Each fragment declares its own parameters. The Suricata template needs the network interface and capture method. The OpenSearch template needs heap size and cluster name. NGINX needs the TLS certificate paths. The CLI merges them all into a single parameter set, deduplicates, and presents one unified prompt.

This composability is what lets the template repo evolve without the CLI knowing. When we added Arkime for PCAP analysis, it was a new service fragment and two new parameters. Zero CLI changes. When we added optional CrowdSec integration, it was a conditional include guarded by a boolean parameter. Again, zero CLI changes.

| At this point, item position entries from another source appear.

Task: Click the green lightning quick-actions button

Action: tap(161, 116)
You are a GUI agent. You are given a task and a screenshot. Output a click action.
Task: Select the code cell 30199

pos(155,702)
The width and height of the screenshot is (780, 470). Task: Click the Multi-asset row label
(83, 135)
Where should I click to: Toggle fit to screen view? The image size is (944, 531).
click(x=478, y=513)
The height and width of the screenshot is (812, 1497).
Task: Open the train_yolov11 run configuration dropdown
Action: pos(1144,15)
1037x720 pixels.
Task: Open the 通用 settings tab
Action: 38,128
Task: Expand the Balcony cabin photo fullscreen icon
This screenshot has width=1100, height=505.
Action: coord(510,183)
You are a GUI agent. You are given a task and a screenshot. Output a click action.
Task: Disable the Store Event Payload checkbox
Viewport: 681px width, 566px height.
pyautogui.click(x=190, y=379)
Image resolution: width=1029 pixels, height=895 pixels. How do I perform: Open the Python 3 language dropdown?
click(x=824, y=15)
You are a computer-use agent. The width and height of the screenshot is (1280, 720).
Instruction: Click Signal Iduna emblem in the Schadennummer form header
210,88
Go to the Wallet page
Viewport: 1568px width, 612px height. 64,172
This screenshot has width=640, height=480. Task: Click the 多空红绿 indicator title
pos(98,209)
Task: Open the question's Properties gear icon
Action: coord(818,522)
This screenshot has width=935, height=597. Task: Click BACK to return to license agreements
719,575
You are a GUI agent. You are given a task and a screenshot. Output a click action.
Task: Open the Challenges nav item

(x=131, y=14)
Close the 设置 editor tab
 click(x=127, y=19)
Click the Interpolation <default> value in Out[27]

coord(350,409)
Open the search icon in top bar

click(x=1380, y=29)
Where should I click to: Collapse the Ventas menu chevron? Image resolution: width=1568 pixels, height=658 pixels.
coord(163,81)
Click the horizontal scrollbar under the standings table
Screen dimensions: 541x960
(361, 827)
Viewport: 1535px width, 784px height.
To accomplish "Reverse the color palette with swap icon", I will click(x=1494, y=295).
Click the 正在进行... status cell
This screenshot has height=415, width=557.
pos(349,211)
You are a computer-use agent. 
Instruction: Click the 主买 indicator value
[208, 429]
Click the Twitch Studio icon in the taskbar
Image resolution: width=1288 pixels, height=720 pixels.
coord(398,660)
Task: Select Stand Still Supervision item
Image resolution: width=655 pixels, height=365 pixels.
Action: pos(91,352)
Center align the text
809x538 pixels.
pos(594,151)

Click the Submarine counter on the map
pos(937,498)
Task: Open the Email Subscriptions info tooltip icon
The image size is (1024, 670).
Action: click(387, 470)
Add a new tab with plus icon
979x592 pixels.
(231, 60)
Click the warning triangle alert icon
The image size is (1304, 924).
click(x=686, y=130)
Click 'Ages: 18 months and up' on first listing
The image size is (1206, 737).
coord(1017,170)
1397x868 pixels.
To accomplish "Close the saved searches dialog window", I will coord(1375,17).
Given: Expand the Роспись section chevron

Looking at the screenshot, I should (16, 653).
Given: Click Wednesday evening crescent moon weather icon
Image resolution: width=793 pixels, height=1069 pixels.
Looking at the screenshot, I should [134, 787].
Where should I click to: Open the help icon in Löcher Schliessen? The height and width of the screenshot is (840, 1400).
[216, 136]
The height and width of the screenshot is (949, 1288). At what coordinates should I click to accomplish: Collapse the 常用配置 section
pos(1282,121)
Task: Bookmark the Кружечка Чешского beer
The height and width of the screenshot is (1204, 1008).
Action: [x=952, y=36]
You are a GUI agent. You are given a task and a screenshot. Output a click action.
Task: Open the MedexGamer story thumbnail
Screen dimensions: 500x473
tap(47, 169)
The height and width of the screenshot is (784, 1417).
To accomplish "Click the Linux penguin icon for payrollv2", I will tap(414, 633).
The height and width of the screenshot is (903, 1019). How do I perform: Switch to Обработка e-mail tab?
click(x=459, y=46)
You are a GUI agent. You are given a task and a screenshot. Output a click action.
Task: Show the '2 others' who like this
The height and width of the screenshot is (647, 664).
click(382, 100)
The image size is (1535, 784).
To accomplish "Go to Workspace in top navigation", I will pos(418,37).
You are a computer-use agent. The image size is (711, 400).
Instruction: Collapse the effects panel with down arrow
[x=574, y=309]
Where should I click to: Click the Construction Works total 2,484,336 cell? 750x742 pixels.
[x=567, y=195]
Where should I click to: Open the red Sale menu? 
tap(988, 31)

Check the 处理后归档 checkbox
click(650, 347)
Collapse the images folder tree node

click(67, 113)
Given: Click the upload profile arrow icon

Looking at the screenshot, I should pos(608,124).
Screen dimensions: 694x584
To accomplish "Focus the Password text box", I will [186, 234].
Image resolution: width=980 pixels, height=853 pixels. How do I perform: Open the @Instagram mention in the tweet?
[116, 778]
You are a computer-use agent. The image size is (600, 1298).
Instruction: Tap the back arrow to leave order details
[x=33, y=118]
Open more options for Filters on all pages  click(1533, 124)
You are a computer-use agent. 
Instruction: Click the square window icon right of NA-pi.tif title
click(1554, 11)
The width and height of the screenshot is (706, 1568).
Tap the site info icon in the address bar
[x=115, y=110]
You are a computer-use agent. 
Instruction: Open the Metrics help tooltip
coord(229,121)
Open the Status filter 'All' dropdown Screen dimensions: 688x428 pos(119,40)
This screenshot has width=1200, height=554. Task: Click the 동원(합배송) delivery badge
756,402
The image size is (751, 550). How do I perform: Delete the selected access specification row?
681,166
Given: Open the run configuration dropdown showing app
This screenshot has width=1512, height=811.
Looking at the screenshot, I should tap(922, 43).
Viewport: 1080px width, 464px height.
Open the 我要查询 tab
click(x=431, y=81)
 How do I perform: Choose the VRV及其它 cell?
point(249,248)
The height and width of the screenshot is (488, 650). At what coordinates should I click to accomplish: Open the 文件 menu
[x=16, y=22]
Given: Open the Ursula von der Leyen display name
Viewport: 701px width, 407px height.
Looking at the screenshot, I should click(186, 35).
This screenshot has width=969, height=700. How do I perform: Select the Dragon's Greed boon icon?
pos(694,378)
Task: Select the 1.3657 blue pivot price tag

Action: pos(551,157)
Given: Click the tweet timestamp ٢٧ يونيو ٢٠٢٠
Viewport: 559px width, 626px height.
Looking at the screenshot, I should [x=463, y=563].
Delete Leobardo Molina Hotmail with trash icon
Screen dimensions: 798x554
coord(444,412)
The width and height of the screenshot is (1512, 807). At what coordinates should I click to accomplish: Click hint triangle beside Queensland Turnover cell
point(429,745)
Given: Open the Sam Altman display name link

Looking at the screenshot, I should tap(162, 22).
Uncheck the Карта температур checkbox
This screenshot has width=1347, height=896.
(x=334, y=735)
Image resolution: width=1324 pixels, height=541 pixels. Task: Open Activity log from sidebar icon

Sprig functions handle the logic within templates: string manipulation, math for computing heap sizes from available memory, list operations for building volume mount arrays. The templates are more capable than they look. There’s real logic in them, but it’s all declarative and contained within the template bundle.

Parameter cascading

Parameter values resolve through four layers, last wins:

  1. Template defaults: baked into the parameter declaration
  2. Config file: ~/.config/stamusctl/config.yaml or --config flag
  3. Environment variables: STAMUS_ prefix, dots become underscores (STAMUS_SURICATA_INTERFACE=eth0)
  4. CLI flags: --set suricata.interface=eth0

Viper handles the merging. The config list command shows the fully resolved parameter set with the source of each value, which is essential for debugging “why did it use that image tag” questions.

For the interactive compose init flow, the CLI only prompts for parameters that don’t have a value from any source and don’t have a default. In practice, this means one question: which network interface. Everything else has sensible defaults. But an operator in a CI pipeline can set everything via environment variables and get a fully non-interactive init.

The end result: one question for the user, dozens of configs generated correctly. Suricata gets the right interface, Fluentd gets the right output targets, OpenSearch gets reasonable heap sizes based on available memory, NGINX gets TLS configured. All from one init.